Da sottolineare anche l’importante lavoro delle associazioni che fanno parte della Federazione, presieduta da Paolo Damiani, per apportare un arricchimento alla manifestazione, con la realizzazione di eventi collaterali, laboratori, concerti, incontri, progetti multimediali, supporto organizzativo. In particolare: l’associazione dei festival, I-Jazz (Angelo Valori il presidente), storica organizzatrice della manifestazione ed ente promotore in virtù del protocollo d’intesa sottoscritto con il Comune dell’Aquila, Jazz all’Aquila e Federazione IJl, conferma la propria partecipazione nel coadiuvare e gestire i palchi durante le due giornate della manifestazione grazie ai numerosi direttori artistici associati che saranno presenti, figure storiche da anni al fianco dell’organizzazione;

Jazz inoltre sostiene due band scelte all’interno del progetto “Nuova Generazione Jazz”, Beatrice Arrigoni “Terrestre” e TAURN; l’associazione MIDJ-Musicisti Italiani di Jazz (presidente Susanna Stivali) sarà al fianco non solo dei musicisti soci selezionati dai direttori artistici attraverso la nostra CALL L’AQUILA, ma di tutti i musicisti partecipanti alla manifestazione, promuovendo momenti di confronto. L’associazione coglierà l’occasione per raccontare le azioni portate avanti, i nostri progetti, il supporto e per ascoltare le suggestioni dei colleghi, con l’idea di creare una rete sempre più forte e coesa a sostegno dei musicisti italiani di jazz; l’associazione dei fotografi AFI (presidente Maurizio Magnetta) sarà presente per i con un reportage fotografico completo dell’intera manifestazione, grazie all’impegno dei fotografi soci dell’associazione. In programma anche il quarto laboratorio di fotografia per immagini, rivolto a ragazze e ragazzi tra gli 8 e i 12 anni.
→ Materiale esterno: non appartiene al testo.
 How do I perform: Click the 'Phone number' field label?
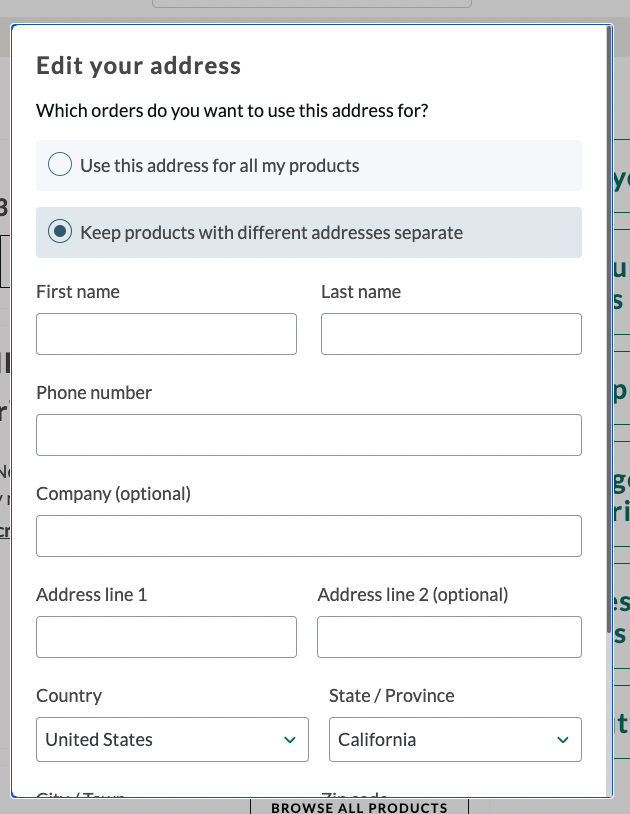[94, 393]
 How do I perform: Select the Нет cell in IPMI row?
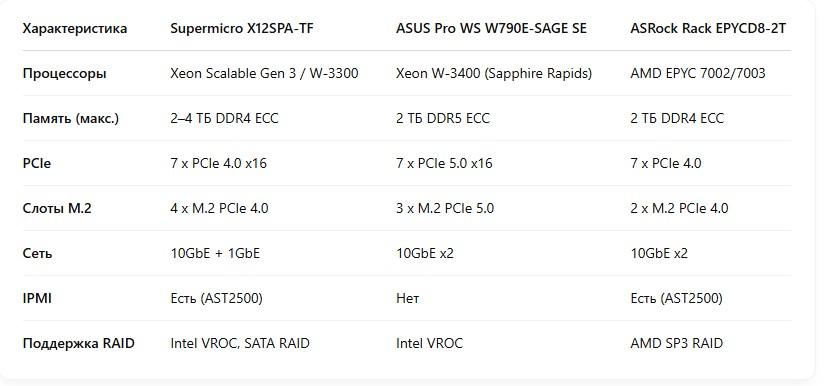point(408,298)
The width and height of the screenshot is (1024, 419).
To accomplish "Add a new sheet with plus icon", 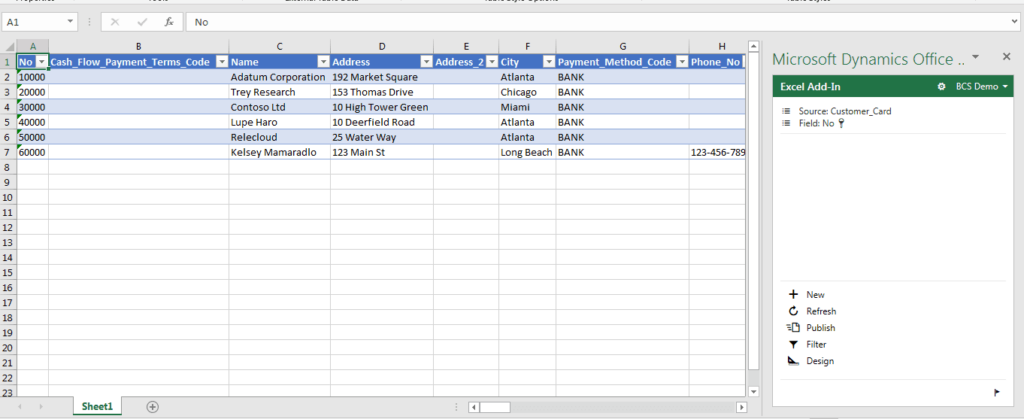I will pyautogui.click(x=152, y=406).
Inoltre, in collaborazione con MIDJ, AFIJ proporrà speciali performance multimediali che
coinvolgeranno tre fotografi soci selezionati. A Palazzo Margherita verrà esposta la mostra collettiva dei soci “Il jazz e l’energia del sorriso”; infine segnaliamo che in occasione della XII edizione torna l’Orchestra Nazionale di Musica Creativa dei Conservatori di Musica, nella seconda fase del progetto ideato da DJeP-AFAM. Dal 3 al 5 settembre, un ensemble vocale formato da studentesse e studenti dei Conservatori italiani, diretto da Gianna Montecalvo e Stefano Luigi Mangia, sarà protagonista di una residenza dedicata all’improvvisazione e alla contaminazione tra linguaggi artistici.
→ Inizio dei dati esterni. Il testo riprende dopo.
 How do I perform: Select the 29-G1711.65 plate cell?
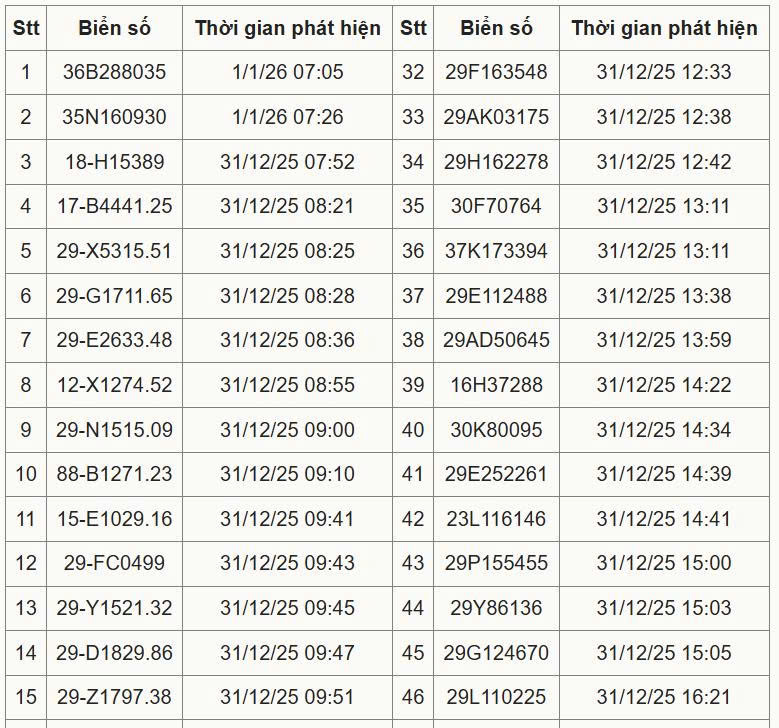(x=114, y=296)
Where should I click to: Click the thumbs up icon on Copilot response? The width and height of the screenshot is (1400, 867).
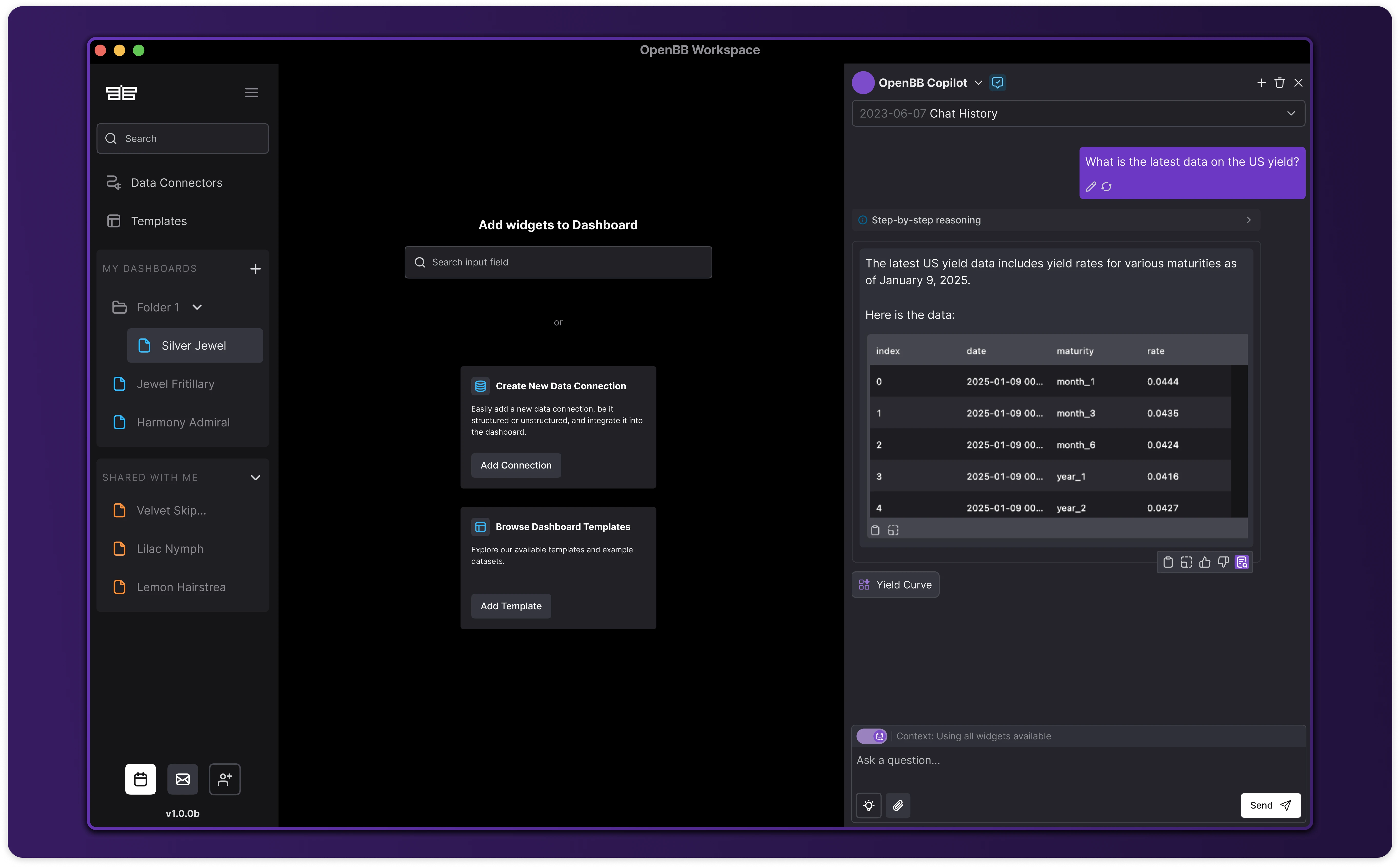(x=1205, y=562)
L’evento, inoltre, vede la collaborazione dell’Orchestra Nazionale Jazz dei Conservatori e la collaborazione con alcuni dei più importanti enti culturali del territorio come il MUNDA-Museo Nazionale d’Abruzzo, il Conservatorio Alfredo Casella, MAXXI L’Aquila – Museo Nazionale delle Arti del XXI secolo, il Centro Sperimentale di Cinematografia (sede abruzzese), l’Istituzione Sinfonica Abruzzese, l’Accademia delle Belle Arti dell’Aquila, Centro Studi L’Arabesque, Associazione Teatro Opera Project.